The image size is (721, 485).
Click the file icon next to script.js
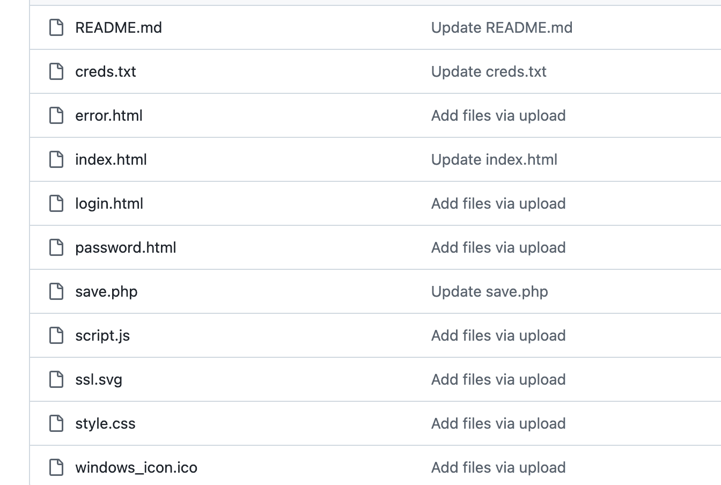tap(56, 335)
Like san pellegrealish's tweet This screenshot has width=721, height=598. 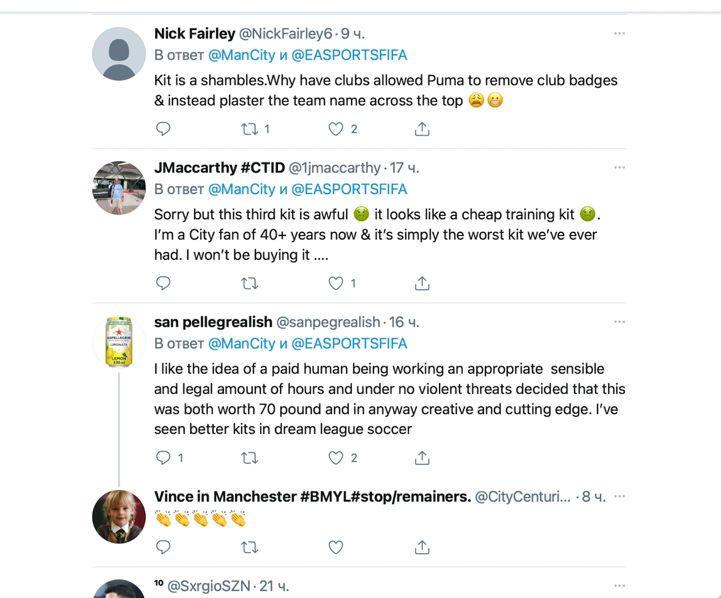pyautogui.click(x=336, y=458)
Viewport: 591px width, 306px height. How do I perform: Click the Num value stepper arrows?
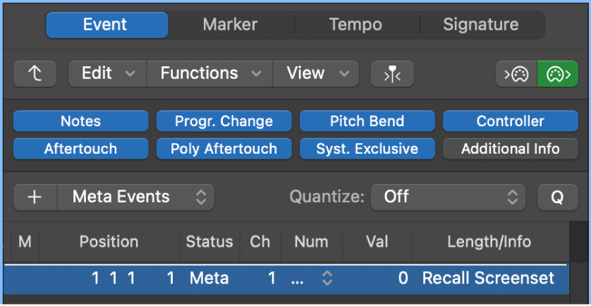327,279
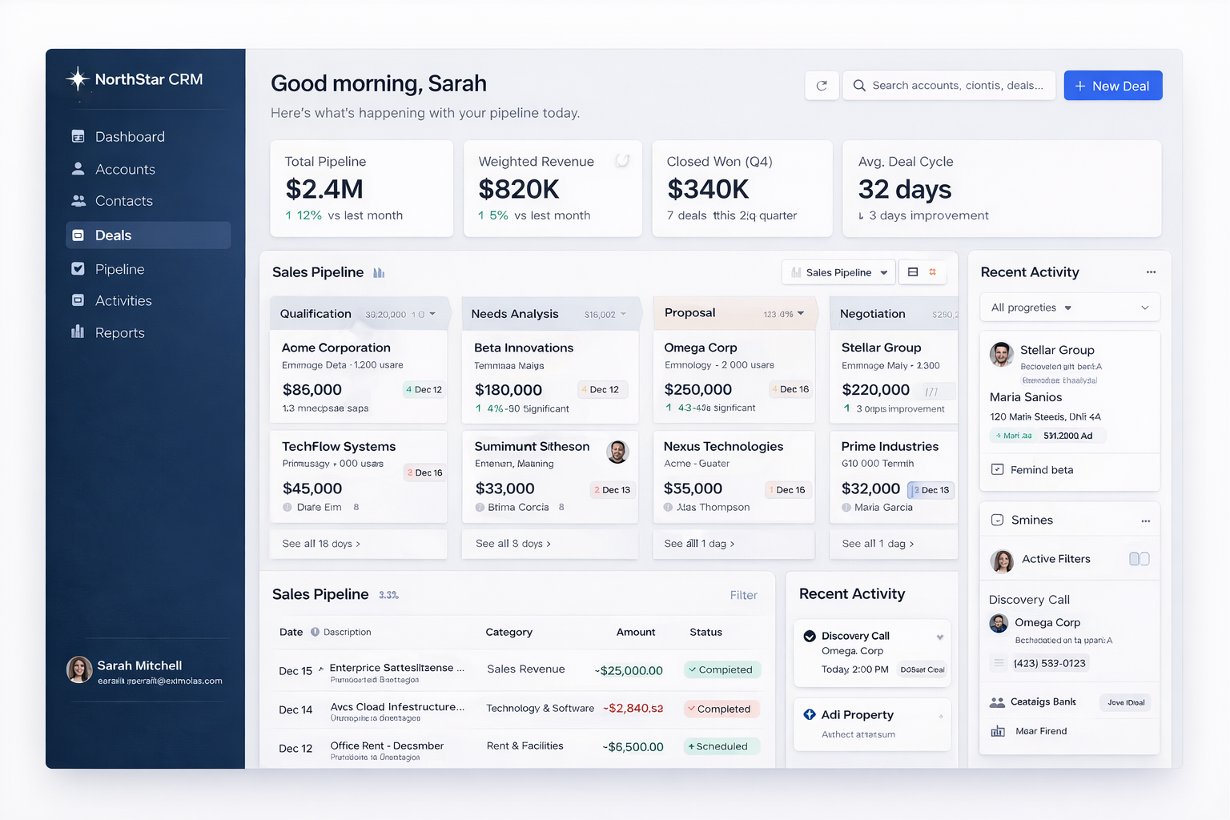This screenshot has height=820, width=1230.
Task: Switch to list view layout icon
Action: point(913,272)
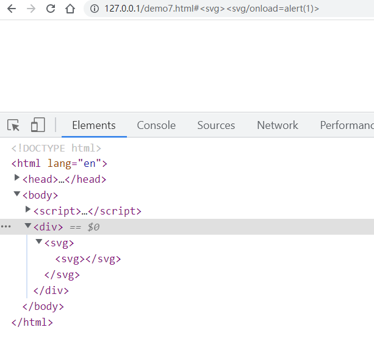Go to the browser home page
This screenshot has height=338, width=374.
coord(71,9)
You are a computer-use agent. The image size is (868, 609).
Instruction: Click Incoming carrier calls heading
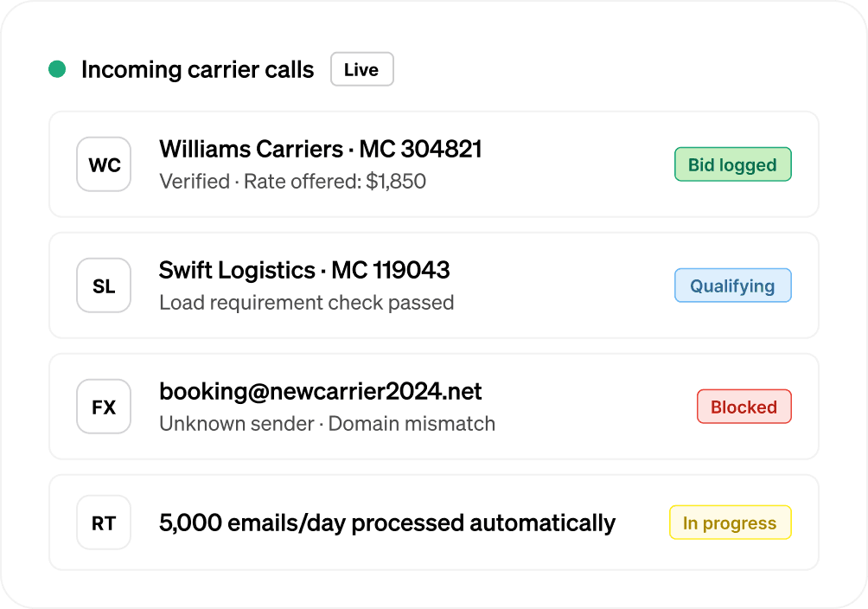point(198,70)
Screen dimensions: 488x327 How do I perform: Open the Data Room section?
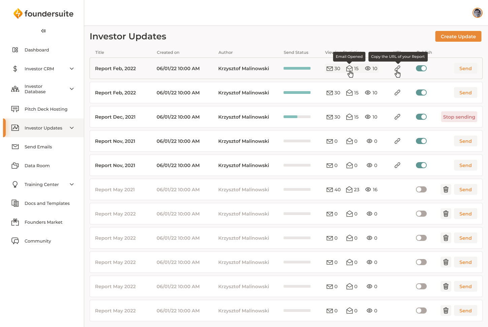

▸ **What you will do**: Wherever the string "size" appears in the listing above, show the whole line.

▸ **Finished task**:
The image size is (721, 485).
You are a computer-use agent. The image size is (868, 609).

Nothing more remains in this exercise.